Outside of LinkedIn, the most traditional ways of finding partners was pretty limited. You might encounter a person or organization at an industry conference, for instance. Sometimes a potential partner might be quoted in a trade publication or blog. You might even stumble across a worthy B2B partner in a YouTube video or on-demand webinar.
LinkedIn’s advantages include the fact it is a digitally native experience, where you’re not constrained by the beginning and end of an industry conference. You’re also likely to see links to those articles or webinars in your LinkedIn feed.
Even better, though, LinkedIn gives you a way to proactively attract and cultivate contacts that may turn into partnerships. If you’re a marketer who isn’t already active here, now is a great time to start. There is certainly no shortage of avenues to try:
The initials in B2B may stand for “business,” but partnerships are really about working with people. This includes people you admire, people you respect and people who demonstrate credibility and authenticity.
You can convey all these qualities through an effective LinkedIn post. Over time, the platform has expanded the available character count significantly. Rather than being confined to a single paragraph like Twitter, LinkedIn can accommodate the equivalent of a small blog post.
This is an opportunity for you (or your designated subject matter expert) to bring direct value to the LinkedIn community. Don’t just talk about your products and services. Go beyond bragging about your latest hire or customer win.
Tell a story about how you recovered from a business failure. Share your lessons learned from a difficult project. Recount the way you and your peers in another organization achieved joint success through collaboration.
Post like this consistently and before long, you may find partners reaching out to you directly.
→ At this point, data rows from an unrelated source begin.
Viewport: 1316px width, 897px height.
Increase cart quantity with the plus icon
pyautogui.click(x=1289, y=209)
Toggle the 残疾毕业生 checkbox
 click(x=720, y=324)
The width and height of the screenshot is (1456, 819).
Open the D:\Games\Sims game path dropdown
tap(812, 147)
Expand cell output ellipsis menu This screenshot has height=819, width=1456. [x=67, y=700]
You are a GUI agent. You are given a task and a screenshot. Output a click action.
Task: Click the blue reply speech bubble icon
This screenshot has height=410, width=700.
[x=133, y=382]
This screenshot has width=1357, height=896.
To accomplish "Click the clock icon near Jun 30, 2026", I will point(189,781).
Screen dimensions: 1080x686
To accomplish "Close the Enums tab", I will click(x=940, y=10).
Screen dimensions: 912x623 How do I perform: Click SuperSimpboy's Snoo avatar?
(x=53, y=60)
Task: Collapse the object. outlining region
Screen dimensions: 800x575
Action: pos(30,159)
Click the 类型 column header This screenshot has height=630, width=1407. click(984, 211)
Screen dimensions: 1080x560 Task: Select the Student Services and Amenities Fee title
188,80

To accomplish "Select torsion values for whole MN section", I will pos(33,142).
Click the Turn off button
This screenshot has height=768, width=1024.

The one thing that LinkedIn shares with all other social media platforms is that it works best when you treat it as a dialogue with others, rather than a megaphone to blast out your thoughts.
Devote at least as much time as you spend creating content for LinkedIn posts to reading and responding to the posts of other people. LinkedIn comments tend to be comprehensive, thoughtful and less prone to “trolls” than more consumer-oriented channels.
In fact, you might find threads within comments that become lively discussions where your ideas will be valued. It’s not unlike joining an in-person professional networking event. There will be some people you know, and some you don’t. And the people that you don’t know, might become your next partner.
Imagine if, instead of having an event where you pitch venture capitalists or other investors for a round of funding, you were able to take the stage and ask for partners to help accelerate your growth. LinkedIn offers a surprisingly effective digital version of just such a stage.
Scroll through your feed and you might find any number of posts that are simply members asking their network to name good people to hire, companies to work with or other pointed questions.
Some people will respond in the comments by simply tagging the name of the people they recommend. Others might reach out through InMail (or regular email) to provide a private referral. You can specify if you’d prefer recommendations to be offered in a specific way, and if you’re okay with your network sharing your request with the wider LinkedIn community.
You’re not limited to your own LinkedIn profile to find your next B2B partner. Most brands now have company pages on LinkedIn, where they can share updates and even post their vacant positions.
Company pages can also be a venue to celebrate the anniversary of your existing B2B partnerships, or to announce how an existing partnership has led to mutual success.
Doing this will tell other potential B2B partners two things: whether or not you’re already working with one of their competitors, and that you treat your partners well.
While any of these techniques could identify your next B2B partnership, remember that in this context LinkedIn is almost like a dating app.
You may find what looks like a match, but you still need to meet up directly. You have to see how the conversation goes. Moving forward will have to be based on a clear understanding of what you’re both looking for and the values you share.
LinkedIn is more like a first step in building B2B partnerships, in other words. But much like the secret to providing the best customer experiences, LinkedIn is all about meeting those potential partners where they are.